Stored records:
============================================================

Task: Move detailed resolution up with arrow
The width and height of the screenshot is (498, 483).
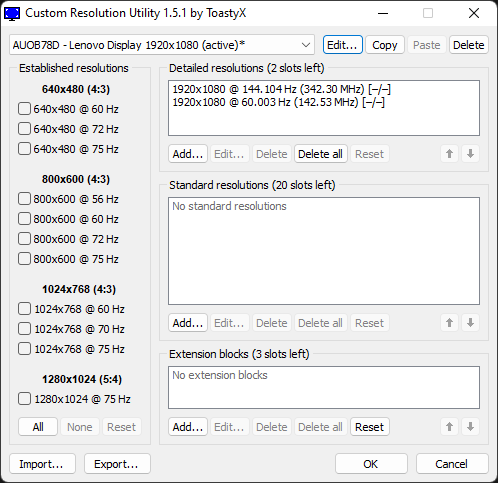Action: pyautogui.click(x=449, y=154)
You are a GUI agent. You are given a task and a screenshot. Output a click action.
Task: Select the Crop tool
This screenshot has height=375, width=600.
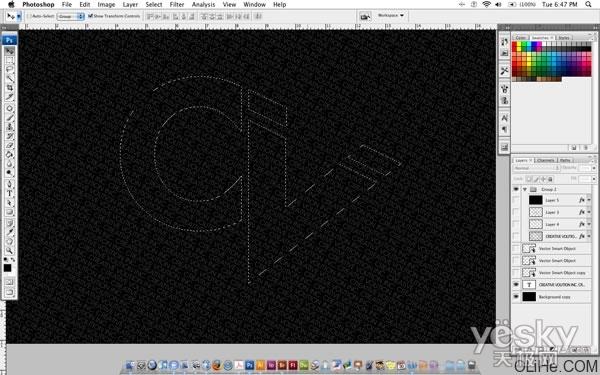10,88
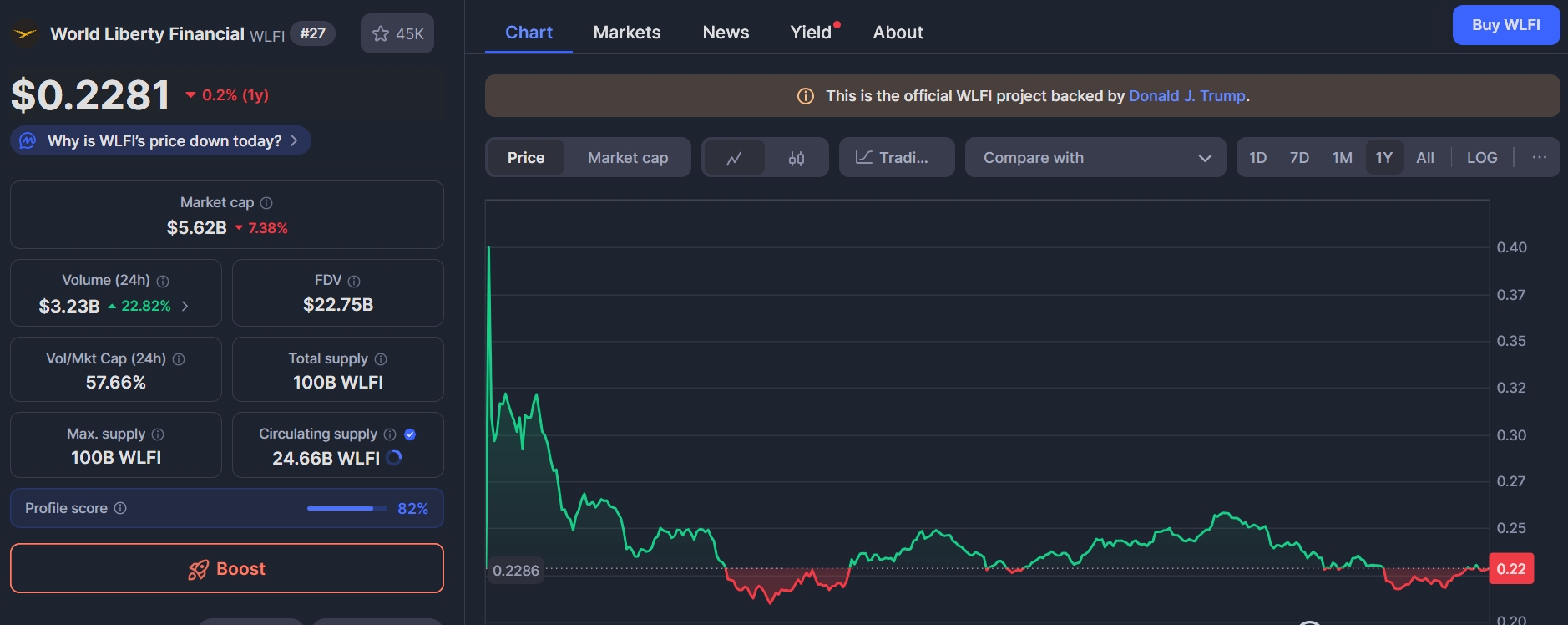
Task: Click the Market cap info icon
Action: tap(266, 203)
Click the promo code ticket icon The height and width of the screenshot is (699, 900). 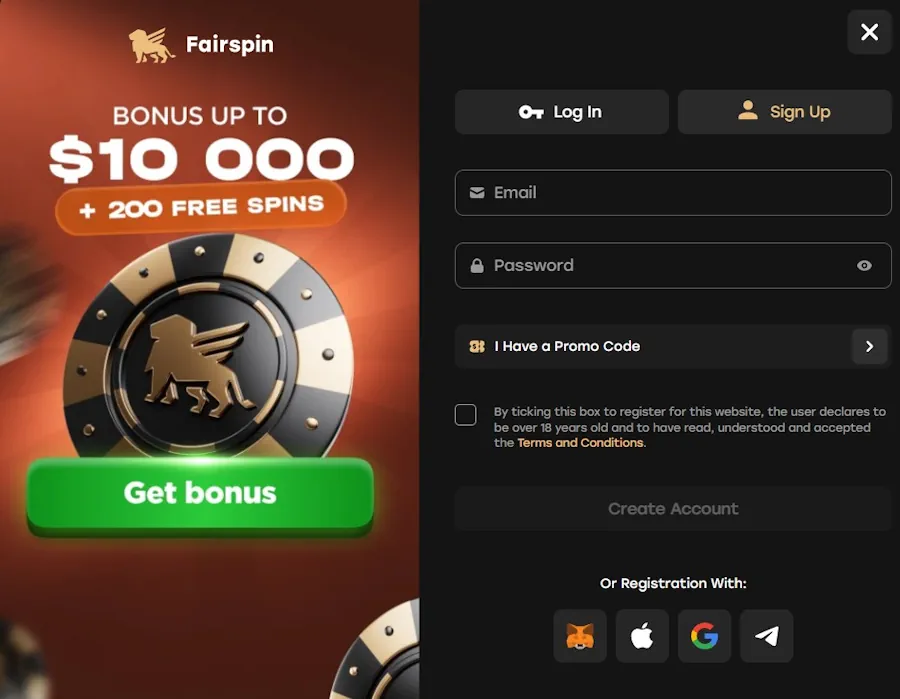click(x=477, y=346)
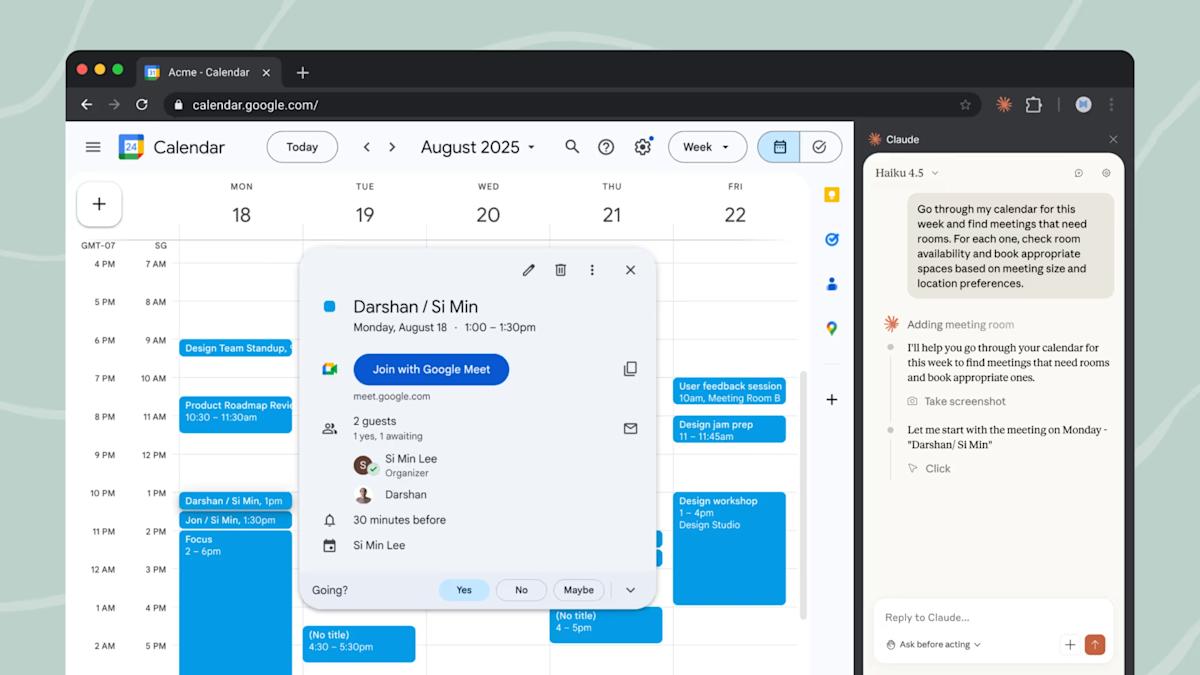Open Google Contacts from the side panel
This screenshot has width=1200, height=675.
pos(831,283)
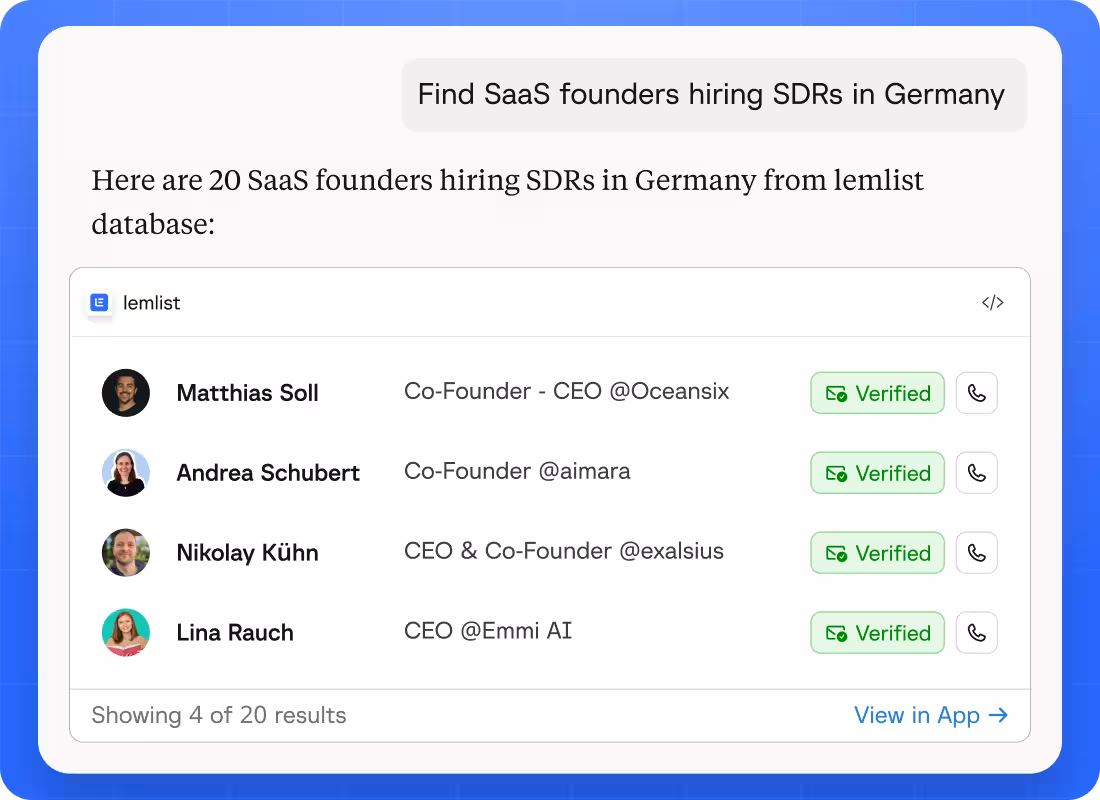Click Andrea Schubert's Verified email badge
The width and height of the screenshot is (1100, 800).
[x=878, y=473]
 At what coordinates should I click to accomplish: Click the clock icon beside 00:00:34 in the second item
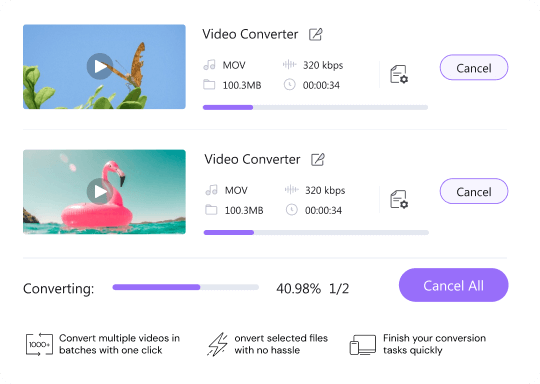coord(292,210)
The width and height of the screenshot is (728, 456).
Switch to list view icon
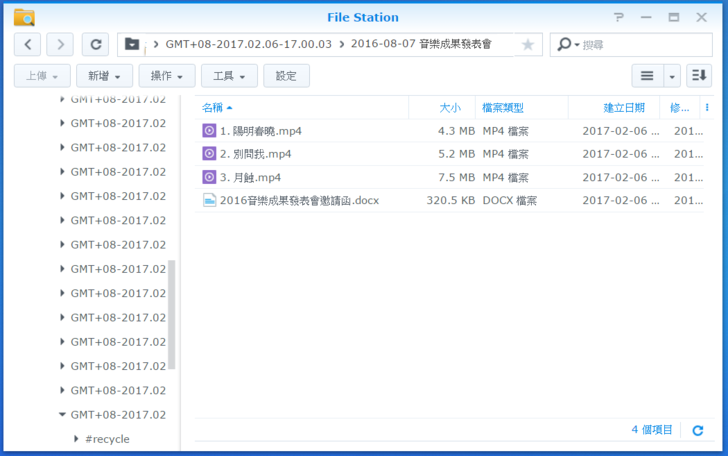point(647,76)
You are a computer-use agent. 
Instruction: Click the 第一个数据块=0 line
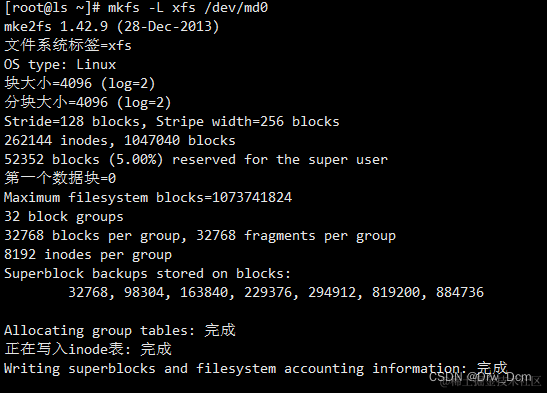[60, 178]
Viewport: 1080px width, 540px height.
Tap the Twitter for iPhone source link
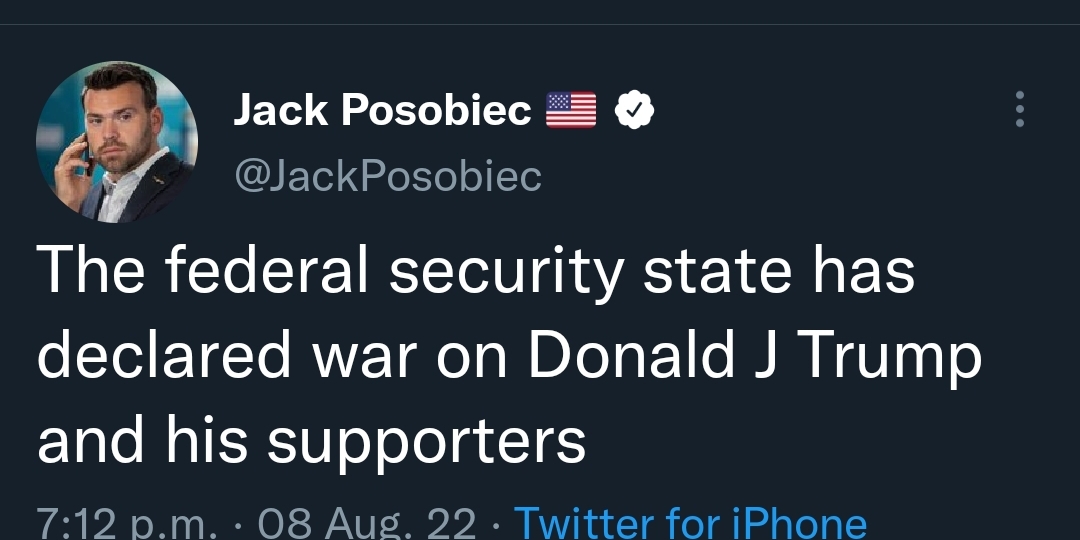[x=690, y=522]
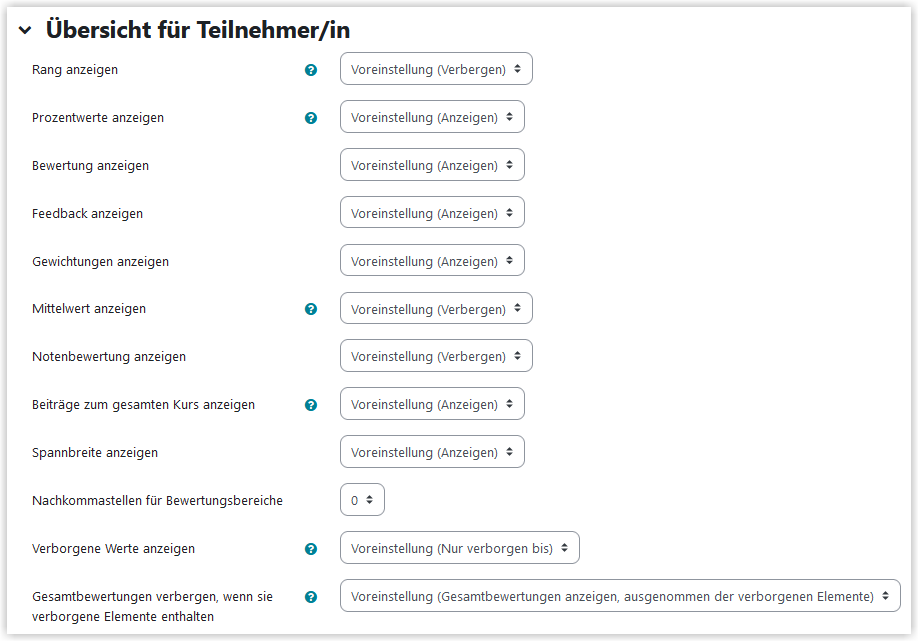This screenshot has height=642, width=919.
Task: Open the Notenbewertung anzeigen dropdown
Action: 436,356
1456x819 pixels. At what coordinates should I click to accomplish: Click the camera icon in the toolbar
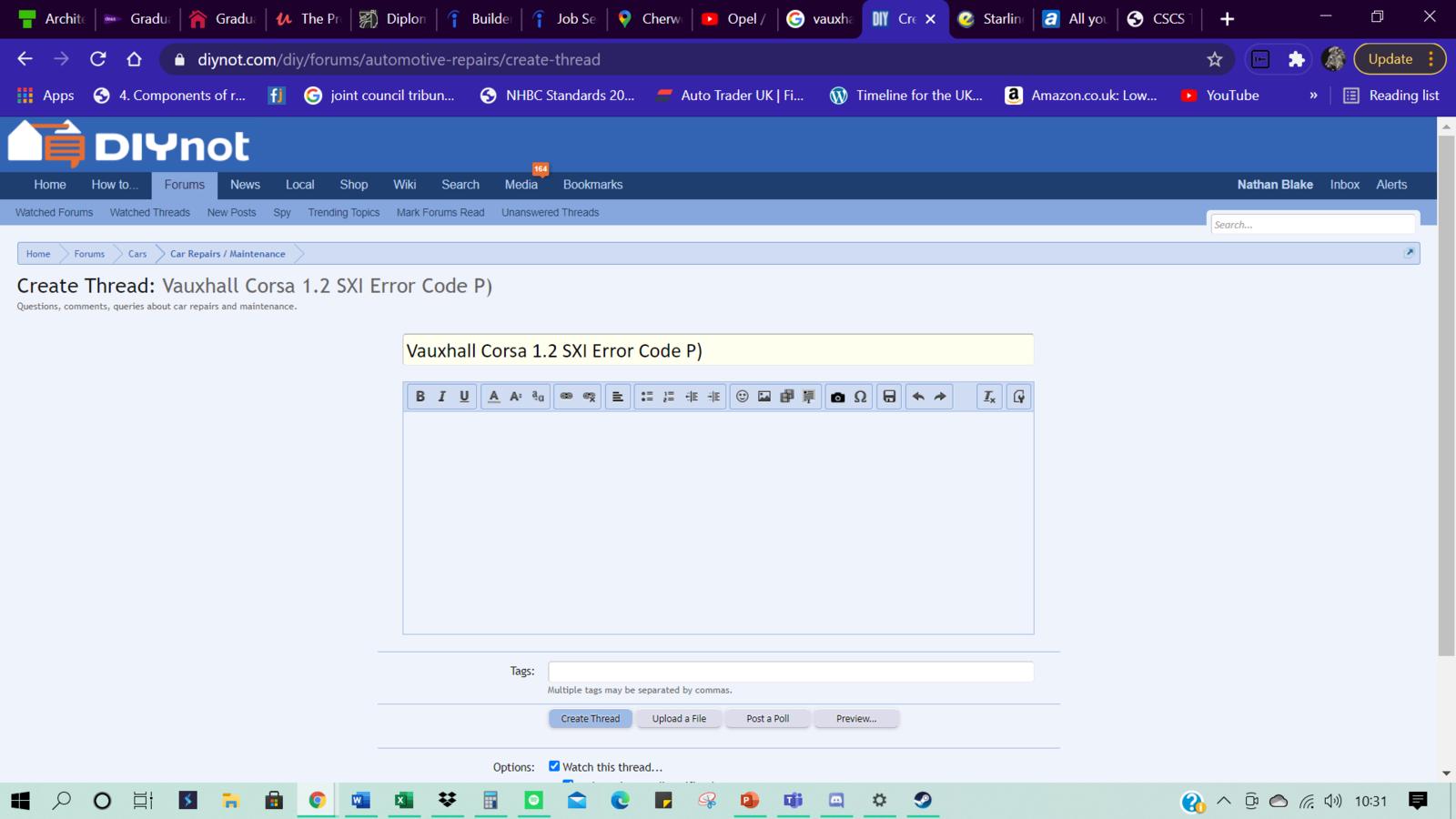(x=837, y=397)
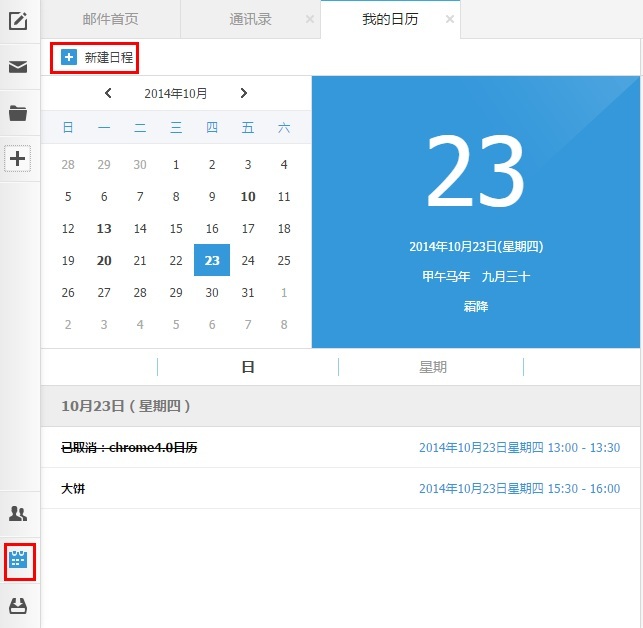The height and width of the screenshot is (628, 643).
Task: Pick October 20 in the calendar grid
Action: [104, 261]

============================================================

HOW TO COMPLETE THIS TASK: Each line from the one that contains "1456x819 pixels. At" through the end of the records should be restated exactly; include both end lines and leave any pictures out.

THE COMPLETED TASK:
1456x819 pixels. At what coordinates should I click to accomplish: Click the camera icon in the toolbar
(x=837, y=397)
The height and width of the screenshot is (628, 643).
Task: Pick October 20 in the calendar grid
Action: [104, 261]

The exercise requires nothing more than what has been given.